Anfitrião do evento, Abascal fez um chamado pela unidade dos partidos de direita em escala global. “Estamos vendo o crescimento da extrema esquerda populista, e por isso temos que trabalhar unidos”, afirmou.

Ele citou o exemplo da própria Espanha, em que a coalizão atualmente no poder é liderada pelo Partido Socialista, que governa com o Podemos, outra legenda esquerdista.

“A unidade é nossa única força, é o que pode compensar nossa fraqueza, que é o fato de sermos democratas. É muito difícil lutar contra terroristas, narcoprodutores”, disse o líder do Vox no evento.

Eduardo começou sua participação no evento fazendo uma espécie de tietagem virtual com Abascal. “Você não sabe quantas pessoas no Brasil querem tirar uma foto com você, Santiago”, disse o filho do presidente, falando um espanhol bastante fluente.

Ecoando a pregação do líder do Vox pela unidade mundial dos conservadores, Eduardo pediu que a direita se concentre em conquistar espaços sobretudo em universidades, para formar uma nova geração intelectual menos receptiva ao chamado “marxismo cultural”.

“Aqui no Brasil temos um presidente conservador, mas com todas as instituições culturais dominadas pela esquerda. O que nós precisamos é trabalhar nas universidades, para formar a intelectualidade dos próximos 10, 20 anos. Estamos em uma guerra cultural”, disse o deputado federal.

O “marxismo cultural”, termo criado pela direita americana e importado pela brasileira, significa a suposta infiltração de ideias de esquerda na elite intelectual do planeta. A expressão foi adaptada do conceito de hegemonia cultural, defendido pelo teórico marxista italiano Antonio Gramsci (1891-1937).

“Desde os anos 60, se nota que em universidades, na imprensa, na Justiça, um aumento cada vez maior de pessoas que se colocam como agentes transformadores”, afirmou Eduardo.
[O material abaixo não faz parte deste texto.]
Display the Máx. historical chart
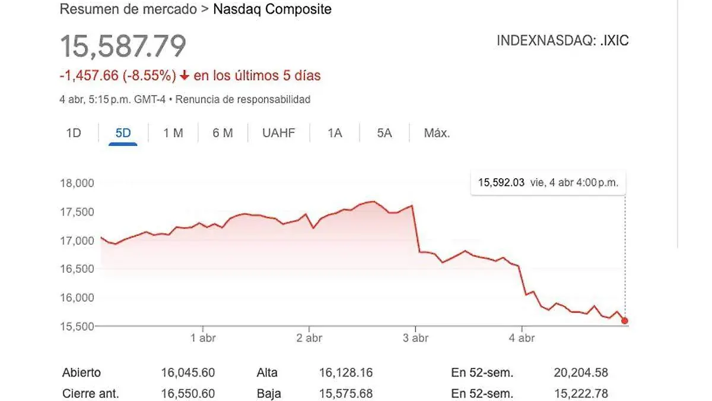This screenshot has width=712, height=401. click(x=437, y=133)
A ex-deputada venezuelana Maria Corina, uma das principais lideranças de oposição ao ditador Nicolás Maduro, usou a crise econômica e social de seu país como exemplo do que poderia acontecer no restante do continente.

“Nós venezuelanos viemos do futuro para alertar vocês. Há 22 anos dizíamos que Venezuela não é Cuba, e hoje a Venezuela está pior que Cuba”, disse.
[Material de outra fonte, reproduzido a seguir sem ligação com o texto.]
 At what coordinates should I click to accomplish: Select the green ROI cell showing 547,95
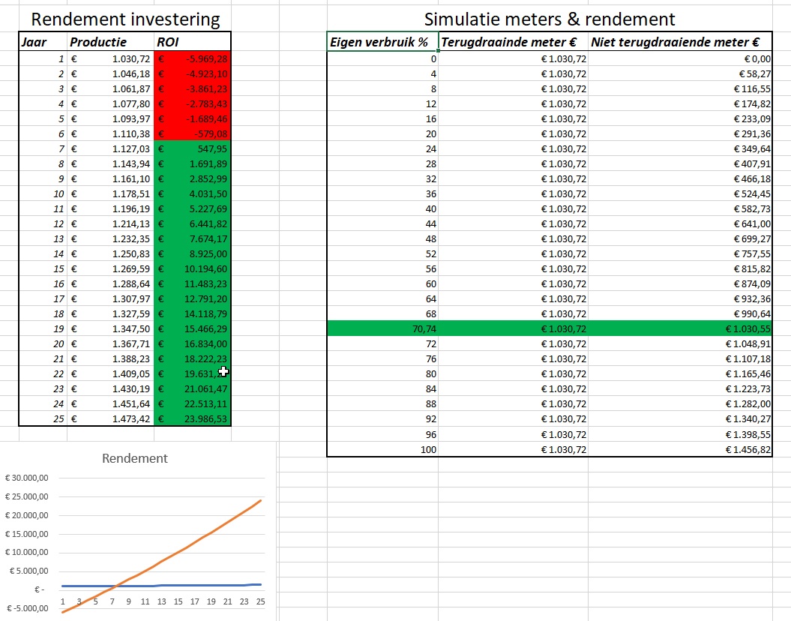click(x=193, y=149)
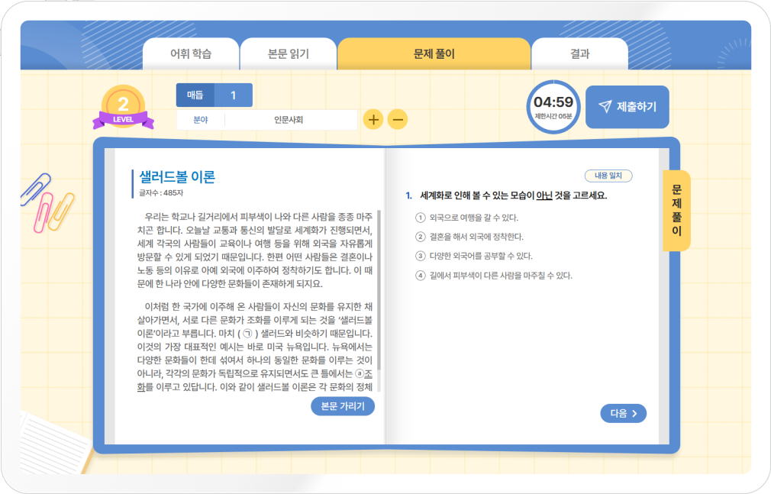The width and height of the screenshot is (771, 494).
Task: Click the blue 매듭 pill label
Action: point(197,95)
Atualmente, segundo ela, o mesmo está acontecendo na Argentina, também governada pela esquerda. “Vejo argentinos dizendo que a Argentina não é a Venezuela. Mas esse processo está se reproduzindo em todas as partes”, disse.

Da mesma forma, o boliviano Murillo atribuiu à desunião da direita a volta ao poder em seu país do MAS (Movimento ao Socialismo), um ano após a queda do presidente Evo Morales. “Não conseguimos fazer uma unidade. Se tivesse havido, não teria acontecido o que aconteceu”, afirmou.

Ao retomar a palavra, Abascal reforçou o pedido de unidade da direita, mas não a qualquer preço. “Precisamos de unidade para o combate. Não pode haver equidistância do bem contra o mal”, afirmou.

Eduardo concordou com o neoaliado. “Podemos seguir o caminho dos que falam, com o perdão das palavras, essas merdas, ou tentar seguir por outro caminho: o da justiça, o certo. É uma luta do bem contra o mal, sem dúvida nenhuma”, afirmou.

Presidente da Comissão de Relações Exteriores da Câmara dos Deputados, o filho do presidente tem tentado, desde a vitória de seu pai, estabelecer pontes com a direita global, mas essas iniciativas, após um início promissor, não têm tido continuidade.

Em dezembro de 2018, ele organizou a Cúpula Conservadora das Américas, em Foz do Iguaçu (PR), mas uma segunda edição nunca saiu do papel.

Também fez contatos com Steve Bannon, ex-guru de Donald Trump, que estava organizando uma entidade supranacional, chamada de “Movimento”. A iniciativa naufragou e não se fala mais dela.

Em outubro de 2019, ele ajudou a organizar uma versão brasileira da Cpac, principal conferência conservadora americana. Uma segunda edição foi cancelada por causa da pandemia, e talvez ocorra no ano que vem.

A aliança com o Vox, assim, é mais uma tentativa de criar laços globais para a direita brasileira. O partido espanhol é um personagem em ascensão na constelação destra.

Na última eleição, em novembro de 2019, conseguiu 15,08% dos votos, elegendo 52 deputados. Tornou-se assim a terceira força política do país europeu, e a voz mais barulhenta da oposição.

Depois de Trump, do italiano Matteo Salvini e do húngaro Viktor Orbán, Santiago Abascal chega com tudo para cativar os corações e mentes bolsonaristas.